The best examples for your question probably come from the children in the novel. After Dill is found under Scout's bed after running away from home, he decides why Boo Radley never leaves his house and why he has never run away himself.
"Maybe he doesn't have anywhere to run off to..."
Jem also has his ideas about Boo. Upset with the verdict of the jury and with Aunt Alexandra's refusal to allow Walter Cunningham Jr. to visit the Finch house, Jem realizes that the people of Maycomb don't always act in a loving manner.
"If there's just one kind of folks, why can't they get along with each other? If they're all alike, why do they go out of their way to despise each other? ... I think I'm beginning to understand why Boo Radley's stayed shut up in the house all this time... it's because he wants to stay inside."
Scout recognizes the hypocritical nature of her teacher when she compares Miss Gates' words about Hitler and the Jews, and her conversation about Maycomb's black citizens.
"Jem, how can you hate Hitler so bad an' then turn around and be ugly about folks right at home--"

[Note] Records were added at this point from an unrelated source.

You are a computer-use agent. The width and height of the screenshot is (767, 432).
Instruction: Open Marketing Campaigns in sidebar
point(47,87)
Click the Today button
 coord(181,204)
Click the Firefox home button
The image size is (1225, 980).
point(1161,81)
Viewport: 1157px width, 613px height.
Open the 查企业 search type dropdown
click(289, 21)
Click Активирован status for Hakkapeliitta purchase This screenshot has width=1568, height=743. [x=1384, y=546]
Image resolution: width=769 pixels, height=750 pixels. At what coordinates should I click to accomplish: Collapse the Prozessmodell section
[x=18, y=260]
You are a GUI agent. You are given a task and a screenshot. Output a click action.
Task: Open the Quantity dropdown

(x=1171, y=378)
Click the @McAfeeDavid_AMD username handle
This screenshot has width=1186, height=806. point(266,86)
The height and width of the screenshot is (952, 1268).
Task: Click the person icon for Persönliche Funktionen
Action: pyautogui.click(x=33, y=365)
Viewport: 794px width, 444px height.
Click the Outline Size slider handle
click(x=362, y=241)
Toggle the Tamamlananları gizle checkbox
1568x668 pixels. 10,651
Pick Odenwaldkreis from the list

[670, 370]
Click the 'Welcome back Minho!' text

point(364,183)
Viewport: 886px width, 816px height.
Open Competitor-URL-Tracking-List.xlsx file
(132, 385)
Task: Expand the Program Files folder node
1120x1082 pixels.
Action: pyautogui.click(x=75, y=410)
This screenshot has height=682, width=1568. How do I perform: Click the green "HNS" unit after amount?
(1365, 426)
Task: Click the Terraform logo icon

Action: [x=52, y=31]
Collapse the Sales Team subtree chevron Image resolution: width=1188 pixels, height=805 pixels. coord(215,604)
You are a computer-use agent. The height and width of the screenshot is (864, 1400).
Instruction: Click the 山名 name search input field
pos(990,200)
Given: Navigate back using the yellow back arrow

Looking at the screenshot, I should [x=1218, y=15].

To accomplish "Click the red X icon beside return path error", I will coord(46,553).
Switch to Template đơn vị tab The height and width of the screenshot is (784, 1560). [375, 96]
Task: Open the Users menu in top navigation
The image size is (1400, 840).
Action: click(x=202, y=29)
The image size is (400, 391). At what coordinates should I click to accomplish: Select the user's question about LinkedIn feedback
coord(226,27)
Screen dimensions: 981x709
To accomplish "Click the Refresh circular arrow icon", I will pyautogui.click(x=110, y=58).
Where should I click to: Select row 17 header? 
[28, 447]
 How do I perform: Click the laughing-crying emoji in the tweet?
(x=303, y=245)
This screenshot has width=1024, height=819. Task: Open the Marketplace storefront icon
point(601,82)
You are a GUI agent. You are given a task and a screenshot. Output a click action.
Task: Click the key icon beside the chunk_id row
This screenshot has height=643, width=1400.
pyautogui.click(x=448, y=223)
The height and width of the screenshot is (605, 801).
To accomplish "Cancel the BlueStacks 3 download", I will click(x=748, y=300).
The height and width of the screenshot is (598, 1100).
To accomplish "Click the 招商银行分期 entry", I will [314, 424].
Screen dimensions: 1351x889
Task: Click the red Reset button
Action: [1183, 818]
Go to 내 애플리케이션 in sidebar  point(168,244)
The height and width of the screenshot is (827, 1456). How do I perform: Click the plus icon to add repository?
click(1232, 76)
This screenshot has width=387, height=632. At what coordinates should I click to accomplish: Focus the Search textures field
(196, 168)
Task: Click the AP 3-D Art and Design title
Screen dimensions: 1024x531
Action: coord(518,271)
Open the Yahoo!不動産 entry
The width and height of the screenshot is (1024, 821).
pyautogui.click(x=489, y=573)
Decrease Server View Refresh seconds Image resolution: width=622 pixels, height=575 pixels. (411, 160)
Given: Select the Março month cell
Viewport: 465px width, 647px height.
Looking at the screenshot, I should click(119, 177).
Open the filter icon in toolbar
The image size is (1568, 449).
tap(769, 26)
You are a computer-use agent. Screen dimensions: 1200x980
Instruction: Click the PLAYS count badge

Scout, for instance, shows insight, etc., when she accompanies Boo down the steps of her own house to his, after Boo has saved her brother. She knows that "a lady" would be led by "a gentleman" and that Boo has certainly proven himself. Thus, she tucks his arm around hers and lets him "lead" her. She is showing insight, maturity, and understanding by demonstrating an awareness of her culture and of Boo's place in it, and then making sure she does what is best for Boo.